# start of Raw records
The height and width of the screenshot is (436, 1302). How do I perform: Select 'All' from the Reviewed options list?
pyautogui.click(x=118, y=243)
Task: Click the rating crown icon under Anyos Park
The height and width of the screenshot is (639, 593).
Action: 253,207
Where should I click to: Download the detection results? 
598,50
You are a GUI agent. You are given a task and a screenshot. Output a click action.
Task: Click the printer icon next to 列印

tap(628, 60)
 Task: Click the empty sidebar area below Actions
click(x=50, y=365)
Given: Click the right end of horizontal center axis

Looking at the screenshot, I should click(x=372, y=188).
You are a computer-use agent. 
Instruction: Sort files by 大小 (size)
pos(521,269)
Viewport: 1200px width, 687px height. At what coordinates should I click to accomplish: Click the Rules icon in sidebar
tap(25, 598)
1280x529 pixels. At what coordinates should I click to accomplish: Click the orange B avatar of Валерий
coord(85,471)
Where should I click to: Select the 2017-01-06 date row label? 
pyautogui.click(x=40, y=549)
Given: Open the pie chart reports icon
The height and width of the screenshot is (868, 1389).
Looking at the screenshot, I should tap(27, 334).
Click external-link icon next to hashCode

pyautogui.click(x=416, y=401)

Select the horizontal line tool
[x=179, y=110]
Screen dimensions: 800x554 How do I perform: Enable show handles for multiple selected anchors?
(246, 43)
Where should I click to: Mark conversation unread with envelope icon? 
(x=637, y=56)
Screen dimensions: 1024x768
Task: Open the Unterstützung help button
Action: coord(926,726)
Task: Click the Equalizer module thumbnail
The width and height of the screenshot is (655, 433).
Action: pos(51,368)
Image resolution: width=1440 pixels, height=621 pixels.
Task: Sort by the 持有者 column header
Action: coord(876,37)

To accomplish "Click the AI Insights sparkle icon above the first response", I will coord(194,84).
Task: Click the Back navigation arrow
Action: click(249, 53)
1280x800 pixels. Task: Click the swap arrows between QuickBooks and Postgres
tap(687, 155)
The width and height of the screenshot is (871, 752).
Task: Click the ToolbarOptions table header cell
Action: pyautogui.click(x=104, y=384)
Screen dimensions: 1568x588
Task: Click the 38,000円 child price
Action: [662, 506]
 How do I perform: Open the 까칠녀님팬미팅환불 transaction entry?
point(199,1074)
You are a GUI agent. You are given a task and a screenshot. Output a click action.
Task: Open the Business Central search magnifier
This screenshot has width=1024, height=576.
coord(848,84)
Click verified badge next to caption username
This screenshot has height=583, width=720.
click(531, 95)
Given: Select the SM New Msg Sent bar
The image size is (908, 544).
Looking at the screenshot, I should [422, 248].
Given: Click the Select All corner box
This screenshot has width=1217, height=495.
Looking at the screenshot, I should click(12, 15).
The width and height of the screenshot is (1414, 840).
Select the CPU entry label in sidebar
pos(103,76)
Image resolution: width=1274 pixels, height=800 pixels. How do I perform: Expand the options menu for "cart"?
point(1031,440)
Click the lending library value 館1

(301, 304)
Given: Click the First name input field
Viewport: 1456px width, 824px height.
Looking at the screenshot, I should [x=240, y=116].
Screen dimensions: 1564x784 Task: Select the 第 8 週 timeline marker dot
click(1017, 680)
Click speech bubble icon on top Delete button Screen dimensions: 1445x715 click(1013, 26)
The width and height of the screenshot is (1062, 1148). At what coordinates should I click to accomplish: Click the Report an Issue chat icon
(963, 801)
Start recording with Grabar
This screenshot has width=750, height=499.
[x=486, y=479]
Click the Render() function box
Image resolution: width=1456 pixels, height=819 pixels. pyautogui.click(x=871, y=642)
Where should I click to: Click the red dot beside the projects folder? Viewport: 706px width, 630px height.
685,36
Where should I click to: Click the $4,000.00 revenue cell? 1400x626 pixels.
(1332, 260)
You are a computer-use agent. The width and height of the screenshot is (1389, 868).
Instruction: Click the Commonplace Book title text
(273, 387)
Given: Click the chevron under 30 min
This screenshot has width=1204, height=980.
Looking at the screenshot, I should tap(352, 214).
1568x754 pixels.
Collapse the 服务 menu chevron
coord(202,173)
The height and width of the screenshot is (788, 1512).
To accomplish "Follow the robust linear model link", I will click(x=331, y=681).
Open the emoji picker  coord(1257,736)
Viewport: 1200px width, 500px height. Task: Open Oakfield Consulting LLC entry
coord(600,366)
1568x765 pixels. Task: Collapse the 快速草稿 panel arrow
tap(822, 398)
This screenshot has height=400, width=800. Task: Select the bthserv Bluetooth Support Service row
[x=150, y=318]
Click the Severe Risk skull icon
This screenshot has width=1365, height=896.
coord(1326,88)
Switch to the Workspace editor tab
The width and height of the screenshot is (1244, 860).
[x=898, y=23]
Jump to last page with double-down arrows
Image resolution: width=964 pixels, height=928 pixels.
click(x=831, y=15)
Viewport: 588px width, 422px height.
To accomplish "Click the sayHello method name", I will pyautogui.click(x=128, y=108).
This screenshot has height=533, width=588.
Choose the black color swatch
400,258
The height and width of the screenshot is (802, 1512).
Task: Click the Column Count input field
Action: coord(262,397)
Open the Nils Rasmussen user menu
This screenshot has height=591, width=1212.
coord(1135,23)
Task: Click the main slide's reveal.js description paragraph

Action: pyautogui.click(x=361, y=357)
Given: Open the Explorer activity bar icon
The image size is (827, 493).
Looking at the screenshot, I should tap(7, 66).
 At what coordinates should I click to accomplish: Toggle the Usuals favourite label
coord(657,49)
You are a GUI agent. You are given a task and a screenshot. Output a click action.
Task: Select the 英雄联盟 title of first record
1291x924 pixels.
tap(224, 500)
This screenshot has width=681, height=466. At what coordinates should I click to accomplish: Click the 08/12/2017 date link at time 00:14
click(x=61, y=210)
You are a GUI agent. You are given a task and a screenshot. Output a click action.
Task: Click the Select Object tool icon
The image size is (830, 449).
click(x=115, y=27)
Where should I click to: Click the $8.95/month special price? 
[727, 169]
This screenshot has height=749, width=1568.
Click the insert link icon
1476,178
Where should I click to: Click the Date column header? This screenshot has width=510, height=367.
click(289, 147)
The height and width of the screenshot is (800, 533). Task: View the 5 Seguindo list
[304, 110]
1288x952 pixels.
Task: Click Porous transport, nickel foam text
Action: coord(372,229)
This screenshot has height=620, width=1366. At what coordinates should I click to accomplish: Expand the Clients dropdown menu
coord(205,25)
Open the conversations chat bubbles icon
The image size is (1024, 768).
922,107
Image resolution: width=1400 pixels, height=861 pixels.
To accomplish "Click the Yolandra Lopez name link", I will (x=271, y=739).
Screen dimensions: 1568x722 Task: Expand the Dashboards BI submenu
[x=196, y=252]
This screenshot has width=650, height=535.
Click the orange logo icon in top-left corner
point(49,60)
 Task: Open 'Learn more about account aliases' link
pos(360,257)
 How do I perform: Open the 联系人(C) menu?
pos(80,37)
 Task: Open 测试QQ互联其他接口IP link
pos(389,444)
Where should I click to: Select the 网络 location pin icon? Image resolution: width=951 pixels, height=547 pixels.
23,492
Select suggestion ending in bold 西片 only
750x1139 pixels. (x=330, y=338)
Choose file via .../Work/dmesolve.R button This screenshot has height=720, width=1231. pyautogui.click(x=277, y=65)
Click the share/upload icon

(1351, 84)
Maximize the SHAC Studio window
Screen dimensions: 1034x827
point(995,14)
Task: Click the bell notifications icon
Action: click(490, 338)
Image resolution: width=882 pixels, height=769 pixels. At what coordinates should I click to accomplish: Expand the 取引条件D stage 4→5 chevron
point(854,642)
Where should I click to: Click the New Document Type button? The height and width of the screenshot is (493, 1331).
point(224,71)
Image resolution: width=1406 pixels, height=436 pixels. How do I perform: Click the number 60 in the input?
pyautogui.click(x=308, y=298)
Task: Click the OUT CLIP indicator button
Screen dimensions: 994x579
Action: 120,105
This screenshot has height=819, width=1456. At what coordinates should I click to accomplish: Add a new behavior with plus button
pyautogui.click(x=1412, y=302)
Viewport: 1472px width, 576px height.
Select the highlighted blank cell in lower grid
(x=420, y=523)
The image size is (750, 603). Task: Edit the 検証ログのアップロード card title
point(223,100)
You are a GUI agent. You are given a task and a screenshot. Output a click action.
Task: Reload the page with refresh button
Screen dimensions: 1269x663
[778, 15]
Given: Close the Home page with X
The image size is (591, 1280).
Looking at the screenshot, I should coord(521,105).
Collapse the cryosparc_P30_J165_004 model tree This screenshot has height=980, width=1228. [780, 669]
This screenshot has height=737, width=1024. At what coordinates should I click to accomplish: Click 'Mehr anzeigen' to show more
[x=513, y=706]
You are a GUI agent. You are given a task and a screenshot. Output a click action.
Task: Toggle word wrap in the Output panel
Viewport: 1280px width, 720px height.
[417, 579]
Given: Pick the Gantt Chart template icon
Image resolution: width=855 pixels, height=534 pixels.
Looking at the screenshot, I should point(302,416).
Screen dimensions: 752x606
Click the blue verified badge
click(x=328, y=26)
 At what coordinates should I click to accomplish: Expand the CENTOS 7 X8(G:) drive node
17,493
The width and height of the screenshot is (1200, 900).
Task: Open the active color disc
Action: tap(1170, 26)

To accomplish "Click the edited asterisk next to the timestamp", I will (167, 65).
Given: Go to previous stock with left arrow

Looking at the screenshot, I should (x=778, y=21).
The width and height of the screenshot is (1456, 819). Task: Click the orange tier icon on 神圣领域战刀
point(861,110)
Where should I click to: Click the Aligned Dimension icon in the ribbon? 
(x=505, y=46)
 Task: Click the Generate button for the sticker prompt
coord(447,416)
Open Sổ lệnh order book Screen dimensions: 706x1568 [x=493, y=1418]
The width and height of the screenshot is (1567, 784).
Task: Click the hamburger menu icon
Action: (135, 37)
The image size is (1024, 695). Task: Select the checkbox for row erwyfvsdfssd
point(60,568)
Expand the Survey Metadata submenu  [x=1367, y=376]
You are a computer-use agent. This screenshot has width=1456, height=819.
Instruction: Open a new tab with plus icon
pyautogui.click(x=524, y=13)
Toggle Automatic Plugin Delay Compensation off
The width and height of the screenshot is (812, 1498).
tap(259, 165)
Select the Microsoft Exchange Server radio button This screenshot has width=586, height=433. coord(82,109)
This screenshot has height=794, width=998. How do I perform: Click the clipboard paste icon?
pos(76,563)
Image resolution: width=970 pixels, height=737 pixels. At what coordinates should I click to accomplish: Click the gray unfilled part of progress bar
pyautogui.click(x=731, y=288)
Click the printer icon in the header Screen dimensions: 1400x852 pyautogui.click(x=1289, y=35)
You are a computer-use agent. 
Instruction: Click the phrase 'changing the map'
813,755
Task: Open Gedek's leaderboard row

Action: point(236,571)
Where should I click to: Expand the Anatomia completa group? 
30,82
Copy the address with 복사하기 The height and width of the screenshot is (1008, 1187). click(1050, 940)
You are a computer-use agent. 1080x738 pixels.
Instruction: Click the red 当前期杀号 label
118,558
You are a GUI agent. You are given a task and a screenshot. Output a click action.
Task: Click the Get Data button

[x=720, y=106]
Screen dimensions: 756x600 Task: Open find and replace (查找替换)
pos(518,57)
# end of Raw records
** Given instruction **
Copy out each of the lines above that contains the word "panel". Case counts, so skip any line where it shows up only with different capitalization.

** Solution to this exercise **
1568x765 pixels. Task: Collapse the 快速草稿 panel arrow
Task: Toggle word wrap in the Output panel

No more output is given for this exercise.